It was always my dream to pass on what I learned in life, but with the idea that my sons must ultimately forge their own paths. This is why there will never be a "Bill Jr." (much to the shock of my in-laws). I will not curse them so!

But still... Each of us has picked up a few special things in this life. Sometimes we can share it with the next generation, providing we don't ruin it for them by force feeding.
Getting number 1 son involved in karate has been an adventure to say the least. It started quite by accident. When he was 2, I got a call from daycare demanding I stop teaching him karate. What??? I was told he was booting kids in the butt while yelling "KICK!!!"
Number 1 son often came with me to the dojo. I would burp him while watching sanchins. Several students had the pleasure of performing kata with a toddler racing a truck around their legs. Apparently he was watching me urge people on as they kicked the shield I was holding. Not only did he learn to count to ten in Japanese first, but apparently he learned to do a front kick before a formal lesson. I told George, and asked him what he thought. George said "Buy him a gi and have him bow in!" That was the start...
But the road hasn't been easy, and I've been reluctant to push hard. Some of dad is in this young man, but so is some of mom. Dad has rhythm; mom has strength. Both parents ran track. But while dad played baseball, mom did bodybuilding. Dad loved coordinated movement; mom was best in a static pose.
I often used to say that karate was better for my son than my son was for karate. But how much of that was true? How difficult it is to be parent and teacher. How difficult it is to have high expectations but unbounded love. And of course my son is whom he is. Progress is best described by Steven J. Gould's description of evolution - long periods of equilibrium punctuated by brief spurts of progress.
I have my critics. I do not teach professionally, so I've never felt I owe anything to anyone on the promotional front. While I don't mind "the slow approach" for many "average" students, it bugs some. Are my standards too high? Too low? Am I hardest on those I care the most for? It's a constant struggle.
It was really tough for number one son this spring. He wasn't doing the work. He hadn't progressed. I knew it. Some thought I should promote him for just doing the time. I did not. He felt it was time to get his next rank. Instead, I let him test and fail. I especially caught flack at home. Sigh...
A dear friend even told me after camp that he told her "I ****** at karate." She sent me a kind note, and gave some wonderful advice. I think perhaps she and others actually nudged the boy a bit - in their own special ways.

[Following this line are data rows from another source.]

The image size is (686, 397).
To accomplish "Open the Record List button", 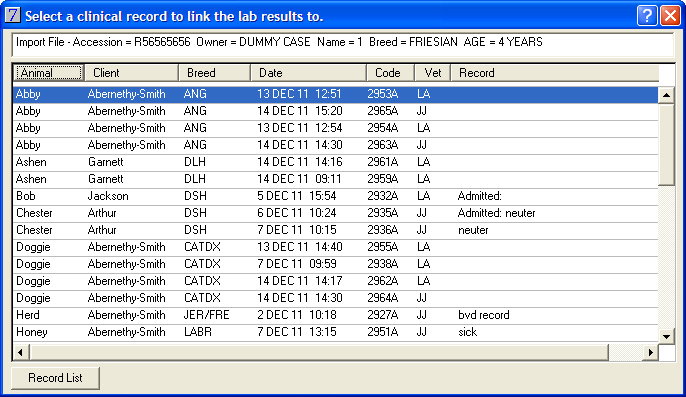I will click(x=55, y=378).
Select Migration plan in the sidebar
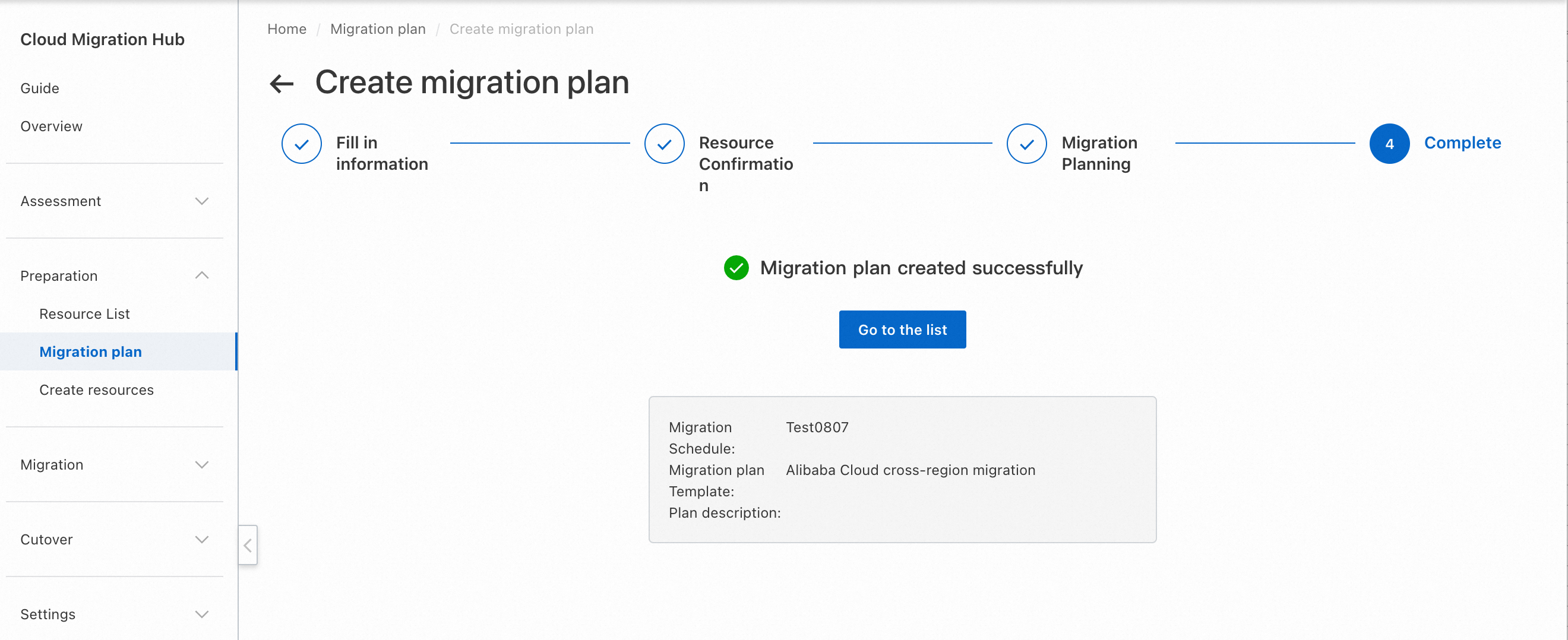The width and height of the screenshot is (1568, 640). click(x=91, y=351)
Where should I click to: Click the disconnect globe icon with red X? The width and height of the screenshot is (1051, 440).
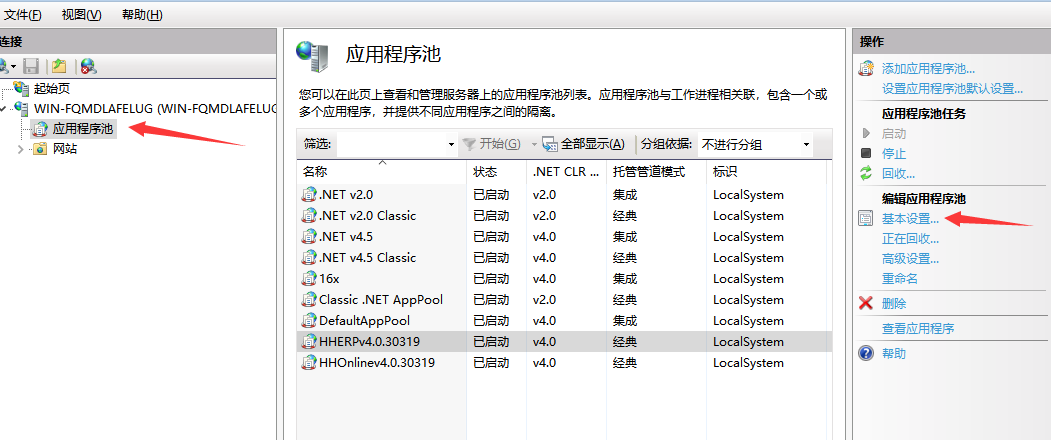[89, 66]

When progress happens, it is wonderful. I can remember hearing 2 years of whining about how a knuckle pushup hurt. He refused to do it. Then one day he just went up on those knuckles. Two classes later - at the age of 7, he was doing adult pushups on them, and then putting all his weight on the two knuckles of one fist. You just couldn't shut him up!

It happened again. Two people witnessed it. After "sucking" at his last test, he performed a beautiful kanshiwa and kanshu. It happened one week before his 10th birthday.
The progress was coming, and several knew it. With his birthday was coming up, Rich - his godfather - brought in an orange belt. He dangled it in front of him. Funny...the thought had occurred to me to test him that day. Three of us worked, and worked, and worked...
It was a thing of beauty.
I won't mind if he plateaus a bit for a while now, as long as he enjoys the new view.